» **Provided text**:
______________________________
Plaintiffs point to their allegations of accounting fraud as the key facts giving rise to a "strong inference" of "conscious behavior and knowledge" against all defendants. (Opp. at 31). Plaintiffs argue that "conscious misbehavior may be inferred from defendants' positions and their access to adverse information that they ignored or concealed" and the fact that "much of [TCSI's] revenues during the Class Period were generated by fraudulent accounting perpetrated at the individual defendants' direction." (Id. at 31, 33) However questionable the merits of such a contention, it has no application to Rao because no facts are alleged to tie Rao to the purported financial fraud. The Complaint does not allege that Rao had any accounting duties whatsoever and concedes that Rao is not even on the audit committee which oversees accounting issues. Obviously, if no facts are alleged to tie Rao to the financial fraud, then the financial fraud allegations cannot support an inference of scienter against him, let alone a "strong" inference of conscious behavior.
______________________________
» **Written exercise**: Reproduce the passage on the scienter allegations against Rao word for word, in full.
______________________________
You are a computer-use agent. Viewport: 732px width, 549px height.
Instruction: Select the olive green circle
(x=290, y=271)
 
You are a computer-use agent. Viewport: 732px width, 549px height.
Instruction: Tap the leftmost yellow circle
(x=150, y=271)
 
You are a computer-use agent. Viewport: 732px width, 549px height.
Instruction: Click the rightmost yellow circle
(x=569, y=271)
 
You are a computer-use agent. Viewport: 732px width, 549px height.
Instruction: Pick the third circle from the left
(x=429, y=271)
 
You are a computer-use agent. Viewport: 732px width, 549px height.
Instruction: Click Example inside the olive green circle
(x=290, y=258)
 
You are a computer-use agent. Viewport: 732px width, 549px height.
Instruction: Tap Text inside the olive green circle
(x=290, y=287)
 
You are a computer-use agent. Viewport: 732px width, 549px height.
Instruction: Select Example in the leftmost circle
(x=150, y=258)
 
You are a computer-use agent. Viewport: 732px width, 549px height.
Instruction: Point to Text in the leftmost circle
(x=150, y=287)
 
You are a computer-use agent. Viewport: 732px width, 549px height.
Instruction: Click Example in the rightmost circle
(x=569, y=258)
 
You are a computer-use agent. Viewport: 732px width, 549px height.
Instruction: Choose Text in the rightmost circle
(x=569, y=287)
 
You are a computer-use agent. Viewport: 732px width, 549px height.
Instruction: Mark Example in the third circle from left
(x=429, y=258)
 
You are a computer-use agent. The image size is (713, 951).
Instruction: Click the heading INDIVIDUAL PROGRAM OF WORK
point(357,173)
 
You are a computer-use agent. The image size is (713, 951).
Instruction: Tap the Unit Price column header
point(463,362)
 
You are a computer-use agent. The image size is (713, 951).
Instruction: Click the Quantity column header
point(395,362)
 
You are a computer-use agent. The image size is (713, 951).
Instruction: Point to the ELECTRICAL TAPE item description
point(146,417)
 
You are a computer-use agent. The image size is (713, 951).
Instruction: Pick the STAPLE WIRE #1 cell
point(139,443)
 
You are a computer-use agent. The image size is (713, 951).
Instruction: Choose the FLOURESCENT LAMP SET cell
______________________________
» **Response to this task**:
Plaintiffs point to their allegations of accounting fraud as the key facts giving rise to a "strong inference" of "conscious behavior and knowledge" against all defendants. (Opp. at 31). Plaintiffs argue that "conscious misbehavior may be inferred from defendants' positions and their access to adverse information that they ignored or concealed" and the fact that "much of [TCSI's] revenues during the Class Period were generated by fraudulent accounting perpetrated at the individual defendants' direction." (Id. at 31, 33) However questionable the merits of such a contention, it has no application to Rao because no facts are alleged to tie Rao to the purported financial fraud. The Complaint does not allege that Rao had any accounting duties whatsoever and concedes that Rao is not even on the audit committee which oversees accounting issues. Obviously, if no facts are alleged to tie Rao to the financial fraud, then the financial fraud allegations cannot support an inference of scienter against him, let alone a "strong" inference of conscious behavior.